Pins for Python

The Python pins library provides a way to easily share data sets, models, and other Python objects. Your resources may be text files (CSV, JSON, etc.), Arrow/Feather files, or any other format you use to share data. Pinned objects can be stored on a variety of “boards”, including local folders (to share on a networked drive or with dropbox), Posit Connect, Amazon S3, and more.

Sharing data can be useful in many situations, for example:

  1. Multiple pieces of content require the same input data. Rather than copying that data, each piece of content references a single source of truth hosted on Posit Connect.

  2. Content depends on data or model objects that need to be regularly updated. Rather than redeploying the content each time the data changes, use a pinned resource and update only the data. The data update can occur using a scheduled Jupyter Notebook document. Your content will read the newest data on each run.
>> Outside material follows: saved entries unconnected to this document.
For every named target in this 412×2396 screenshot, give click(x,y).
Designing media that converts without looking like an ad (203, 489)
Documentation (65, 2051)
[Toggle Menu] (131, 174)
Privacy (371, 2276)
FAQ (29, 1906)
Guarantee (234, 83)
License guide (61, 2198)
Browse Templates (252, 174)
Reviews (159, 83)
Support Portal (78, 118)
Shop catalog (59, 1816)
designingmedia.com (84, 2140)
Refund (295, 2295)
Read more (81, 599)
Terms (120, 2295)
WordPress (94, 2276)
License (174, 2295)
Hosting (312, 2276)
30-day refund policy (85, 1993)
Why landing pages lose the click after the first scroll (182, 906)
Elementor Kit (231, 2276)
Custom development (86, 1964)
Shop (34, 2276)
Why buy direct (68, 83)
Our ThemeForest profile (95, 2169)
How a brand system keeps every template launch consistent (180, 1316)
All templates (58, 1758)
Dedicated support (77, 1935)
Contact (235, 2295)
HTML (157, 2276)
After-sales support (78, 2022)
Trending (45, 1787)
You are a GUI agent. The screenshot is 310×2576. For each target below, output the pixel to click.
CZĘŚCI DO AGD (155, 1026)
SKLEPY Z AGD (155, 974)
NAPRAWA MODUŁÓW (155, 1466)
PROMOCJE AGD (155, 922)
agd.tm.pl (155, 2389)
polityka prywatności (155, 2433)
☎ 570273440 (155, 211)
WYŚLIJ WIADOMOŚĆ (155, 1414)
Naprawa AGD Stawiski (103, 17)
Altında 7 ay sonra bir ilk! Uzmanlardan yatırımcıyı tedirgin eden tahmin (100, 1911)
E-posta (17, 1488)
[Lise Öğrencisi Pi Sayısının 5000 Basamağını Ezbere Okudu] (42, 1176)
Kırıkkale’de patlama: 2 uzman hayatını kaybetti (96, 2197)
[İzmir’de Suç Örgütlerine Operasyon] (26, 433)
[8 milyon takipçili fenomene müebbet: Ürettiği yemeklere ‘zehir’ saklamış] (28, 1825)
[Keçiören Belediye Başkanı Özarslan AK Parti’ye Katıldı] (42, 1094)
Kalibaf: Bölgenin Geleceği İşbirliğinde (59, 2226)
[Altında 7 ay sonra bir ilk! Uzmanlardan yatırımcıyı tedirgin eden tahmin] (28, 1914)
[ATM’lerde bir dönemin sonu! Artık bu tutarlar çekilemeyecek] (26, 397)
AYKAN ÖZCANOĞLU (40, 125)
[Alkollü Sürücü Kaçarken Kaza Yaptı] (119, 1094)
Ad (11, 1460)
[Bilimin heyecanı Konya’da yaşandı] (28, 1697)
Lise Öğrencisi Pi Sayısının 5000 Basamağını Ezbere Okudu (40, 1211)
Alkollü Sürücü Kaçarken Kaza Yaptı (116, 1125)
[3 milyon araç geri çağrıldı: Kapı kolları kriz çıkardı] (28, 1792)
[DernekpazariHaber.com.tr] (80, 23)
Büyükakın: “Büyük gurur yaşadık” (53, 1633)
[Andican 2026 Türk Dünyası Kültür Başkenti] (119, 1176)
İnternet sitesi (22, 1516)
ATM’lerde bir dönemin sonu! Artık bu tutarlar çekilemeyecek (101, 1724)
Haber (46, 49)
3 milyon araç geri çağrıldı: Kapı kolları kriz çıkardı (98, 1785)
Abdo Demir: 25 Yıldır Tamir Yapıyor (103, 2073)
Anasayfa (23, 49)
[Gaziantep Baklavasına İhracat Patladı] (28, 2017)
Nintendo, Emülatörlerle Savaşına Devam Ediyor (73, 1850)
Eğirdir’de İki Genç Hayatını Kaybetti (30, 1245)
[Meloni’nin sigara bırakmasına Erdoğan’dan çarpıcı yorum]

  3. You need to share resources that aren’t structured for traditional tools like databases. For example, models saved as Python objects aren’t easy to store in a database. Rather than using email or file systems to share data files, use Posit Connect to host these resources as pins.

Pins and large data sets

An important factor in determining whether or not to use a pin is the size of the data or object in use. As a general rule of thumb, we don’t recommend using pins with files over 500 MB. If you find yourself routinely pinning data larger than this, then you might need to reconsider your data engineering pipeline.

Create a Pin Board

Posit Connect is easy to use as a board for pinning Python objects. Create a board to use with board = board_rsconnect(). This function takes server_url and api_key arguments which inform how you will authenticate to Posit Connect. If not specified, pins will attempt to read an api_key from the CONNECT_API_KEY environment variable.

Note

To read pickle files from a Pin board, you must set the allow_pickle_read=True argument in board_rsconnect(). The pickle module is not secure, so only read files you trust. For more information, refer to the Python documentation.

import os
from pins import board_rsconnect

API_KEY = os.getenv('CONNECT_API_KEY')
SERVER = os.getenv('CONNECT_SERVER')

board = board_rsconnect(server_url=SERVER, api_key=API_KEY)

Posit Connect will automatically apply values for these environment variables for deployed content at run time, so there is no need to include them in your code (never a best practice) or specify them in the Vars Pane unless your server administrator has disabled that function.

Note

The automatic generation of these environment variables may be disabled for security reasons. Reach out to your Posit Connect server administrator or review the Admin Guide for additional details.

Read and Write Pins

Once you have a pin board, you can write data to it with .pin_write(). It requires three arguments: an object, a name, and a pin type:

from pins.data import mtcars
board.pin_write(mtcars.head(), "hadley/mtcars", type="csv")

The first argument is the object to save, and the second argument gives the “name” of pin. On Posit Connect, this name will be used along with your Username to retrieve or read data from the pin. Running the code above should yield a success message that looks something like this: Writing to pin 'hadley/mtcars'.

The username you provide (ex. ‘hadley’), must match the API key used to establish the board and authenticate to Posit Connect. If the username does not match, you will receive an error.

After you’ve pinned an object, you can read it back with .pin_read():

board.pin_read("hadley/mtcars")

Pin Metadata

Every pin is accompanied by some metadata that you can access with .pin_meta(). This will return the metadata generated by default. This includes:

  • A title, a brief textual description of the dataset.

  • An optional description, where you can provide more details.

  • The date-time when the pin was created.

  • The file_size, in bytes, of the underlying files.

  • A unique pin_hash that you can supply to .pin_read() to ensure that you’re reading exactly the data that you expect.

When creating the pin, you can override the default description or provide additional metadata that is stored with the data:

board.pin_write(
    mtcars,
    name="mtcars2",
    type="csv",
    description = "Data extracted from the 1974 Motor Trend US magazine, and comprises fuel consumption and 10 aspects of automobile design and performance for 32 automobiles (1973–74 models).",
    metadata = {
        "source": "Henderson and Velleman (1981), Building multiple regression models interactively. Biometrics, 37, 391–411."
    }
)

Learn more about Pin Metadata.

Using a Pin

Once a pin has been deployed, it is easy to share the pin with colleagues.

You can manage content settings for deployed pins just like you would for other content types. For example, you can manage access controls to pins to determine who should be able to view and utilize the resource.

Posit Connect provides a preview of pinned data objects, their metadata, and a direct download link which can be accessed at the content url:

Example of a Python Pin on Posit Connect.

Updating a Pin

Pins are objects; they are not backed by source code and so they cannot be directly scheduled. A common pattern for updating pinned data on a schedule is to run .pin_write() inside a scheduled Jupyter Notebook. Writing to the same pin multiple times creates a version history which can be accessed under the “More” button dropdown menu.